To cite this article:

Zermina Gull Bhutta, M. N. Naeem, M. Imran. On Vibration of Three-Layered Cylindrical Shell with Functionally Graded Middle Layer. American Journal of Applied Mathematics. Special Issue: Proceedings of the 1st UMT National Conference on Pure and Applied Mathematics (1st UNCPAM 2015). Vol. 3, No. 3-1, 2015, pp. 32-40. doi: 10.11648/j.ajam.s.2015030301.16

Keywords: Component, Formatting, Style, Styling, Insert

1. Introduction

Cylindrical shells are essential components in the field of technology as well as that of engineering. Vibrations of cylindrical shells have been extensively studied for their simple geometrical designing. So a huge amount of research on them is seen in open literature. Egle et al. [1] examined free vibrations of orthogonally inflexible cylindrical shells where rigidness has been treated as distinct elements. Sharma et al. [2] investigated vibrations of cylindrical shells for clamped-free boundary conditions by using Rayleigh-Ritz technique. The vibration of cylindrical shells with intermediary supports was examined by Swaddiwudhpong et al. [3]. Vibrations of functionally graded (FG) cylindrical shells were investigated by Loy et al.[4] and Pardhan et al. [5] for various physical parameters and several boundary conditions. Li et al. [6] examined vibrations of circular cylindrical shells with FG materials middle layer for simply supported end conditions. They also used Love’s approximation for strain and curvature-displacement relationships for shells The idea of tri layered cylindrical shells with intermediate layer of FGM was given by Batra [7] for studying axial buckling of cylindrical shells and they investigated this aspect of dynamical study of the shells. Bing et al. [8] examined vibration frequencies of thin walled cylindrical shells for different edge condition. Shao and Ma [9] investigate the vibration analysis of those cylindrical shells split into thin layer and used Fourier series expression method for SS-SS, C-C, C-F and C-SS boundary conditions. Naeem et al. [10] employed the Ritz formulation to investigate vibration of natural frequency characteristic of FG cylindrical shells. Naeem et al. [11] established the equation of FGM shells in eigenvalue expression to observe their frequencies.

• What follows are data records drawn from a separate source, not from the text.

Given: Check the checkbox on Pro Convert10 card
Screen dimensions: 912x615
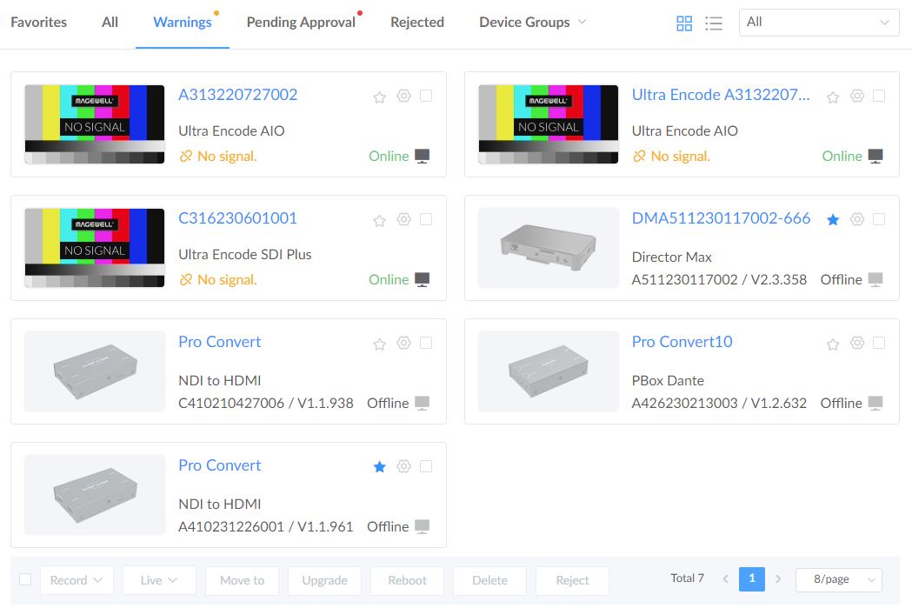Looking at the screenshot, I should (879, 343).
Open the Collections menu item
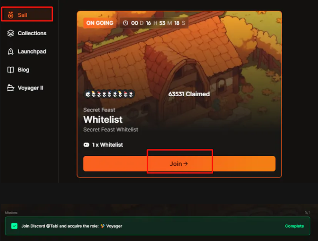The image size is (318, 241). tap(27, 33)
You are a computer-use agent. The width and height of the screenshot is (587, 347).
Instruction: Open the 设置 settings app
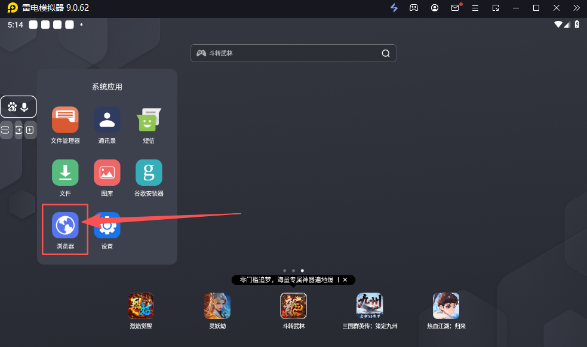tap(107, 226)
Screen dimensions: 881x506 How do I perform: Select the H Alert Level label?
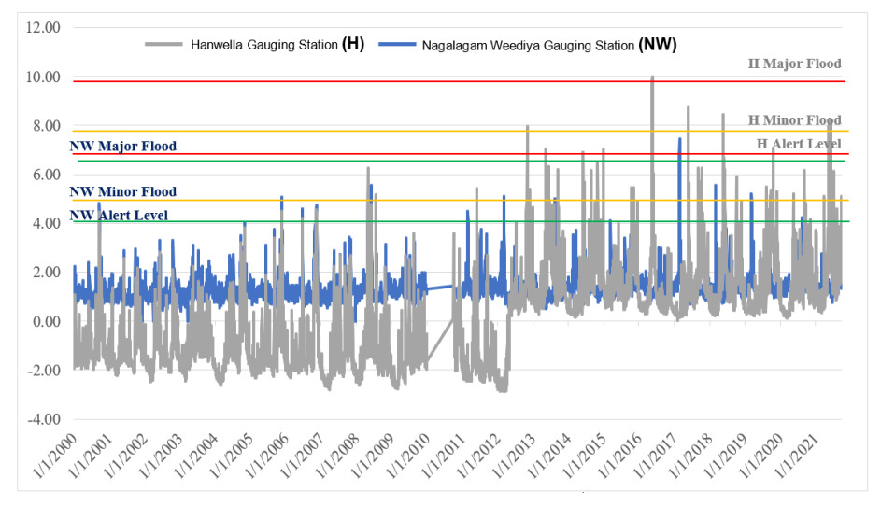pos(798,144)
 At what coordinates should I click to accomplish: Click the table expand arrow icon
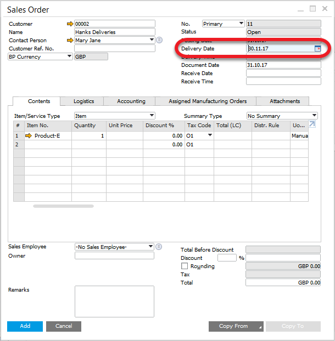(312, 125)
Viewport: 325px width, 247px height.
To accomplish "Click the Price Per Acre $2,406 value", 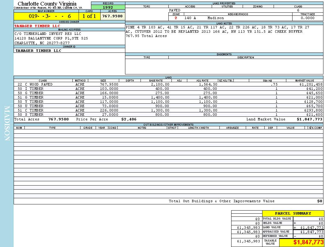I will (x=129, y=119).
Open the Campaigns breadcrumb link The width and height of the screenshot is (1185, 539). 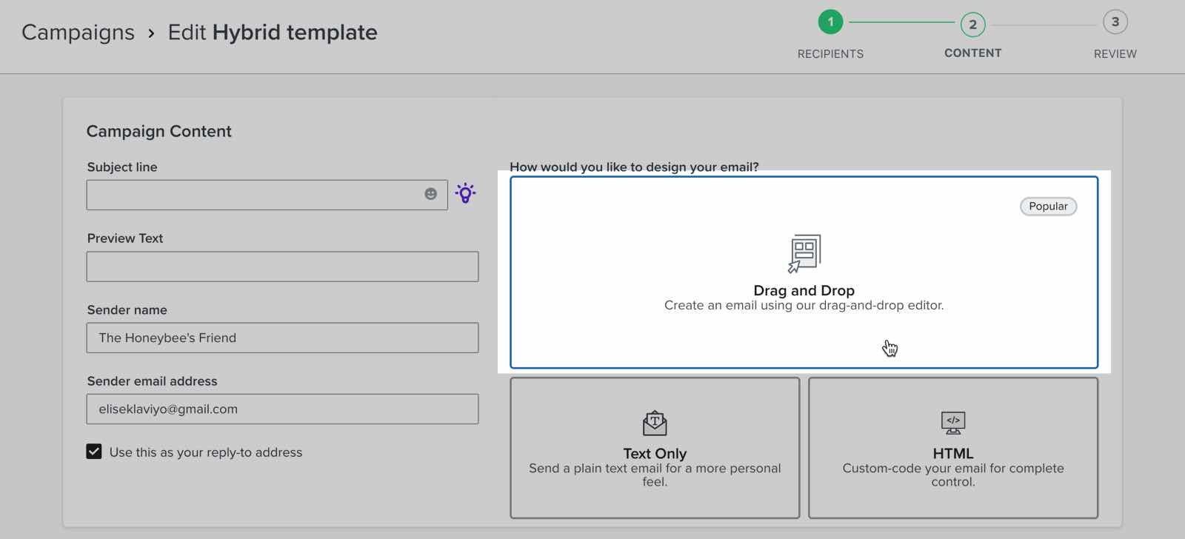tap(78, 33)
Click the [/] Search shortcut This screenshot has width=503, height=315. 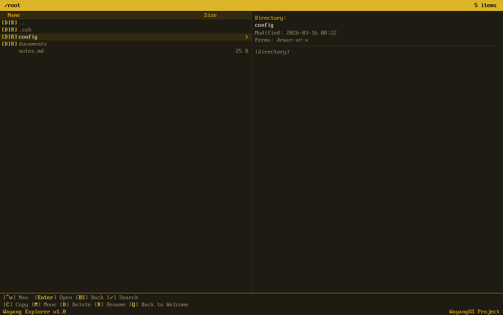[x=122, y=297]
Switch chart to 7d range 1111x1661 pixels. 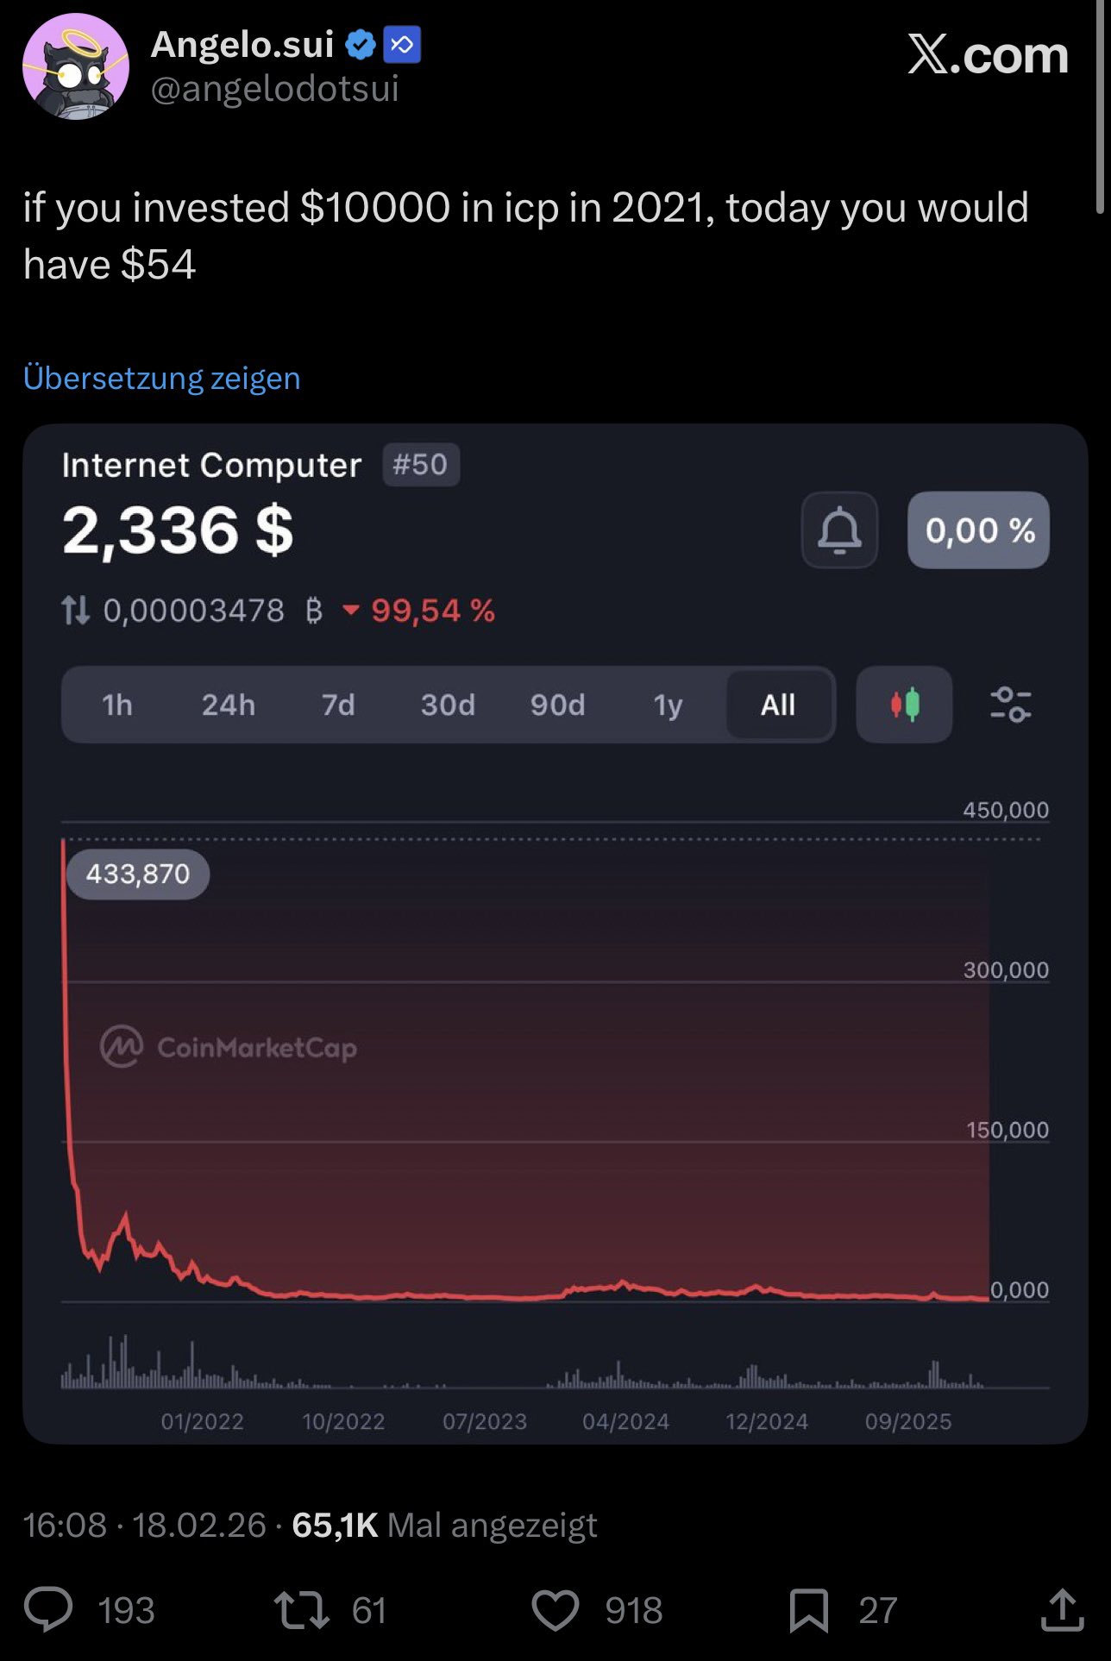point(338,705)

In this study vibration characteristics of three layered cylindrical shell with FG middle layer are investigated. The frequencies analysis of two layers cylindrical shells was examined by Arshad et al. [12] in which one layer was FG layer and other layer was of homogeneous materials. Iqbal et al. [13] examined vibrations of FG cylindrical shells applying the wave propagation technique. The generalized differential quadrature method was applied to examine the vibration characteristics of FG materials cylindrical shells by Naeem et al. [14]. Sofiyev et al. [15] examined the non-linear free vibration of FG cylindrical shells attached to combine loads with various ends conditions and resting on elastic foundations. Vel [16] employed the elasticity solution technique to observe free and forced vibration of cylindrical shells. These shells were estimated by SS-SS boundary condition. Shah et al. [17] applied exponential volume fraction law to observe the cylindrical shell’s vibration with FGM. Warburton et al. [18] investigated the appearance of frequency variations with the circuit wave and expressed the frequency in the form of shell energies. Vibration of spinning cylindrical shells was examined by Mehparvar [19]. The shells were constructed from FGM. They used the higher ordered theory for shell deformation with the use of energy Hamilton’s principle to obtain the shell dynamical equations. The vibration of cylindrical shells which are containing FGM was observed by Lam et al. [20]. Their purpose was to check the effect of FGM on vibration characteristics of the shells. Their composition was maintained by volume fraction power law of distribution of materials in the radial direction. Yamanouchi et al.[21] and Koizumi [22] studied the structure and design of FGMs.

In this paper vibration of three layered cylindrical shells are analyzed for various shell parameters. The shell thickness consists of three layers where materials of the outer layers are of isotropic. The middle layer consists of FG materials. The shell problem has been written in the integral form by considering expressions of kinetic and strain energies for a cylindrical shell. The shell frequency equation is formed by applying the Raleigh-Ritz technique. The estimation of axial modal dependence is done by characteristic beam functions. These functions satisfy boundary conditions. Results are obtained for simply supported- simply supported, clamped-clamped, clamped- free and clamped-simply supported boundary conditions. Comparisons of results determined by this procedure are done with those found in literature to verify the validity and efficiency of this technique and accuracy of the results.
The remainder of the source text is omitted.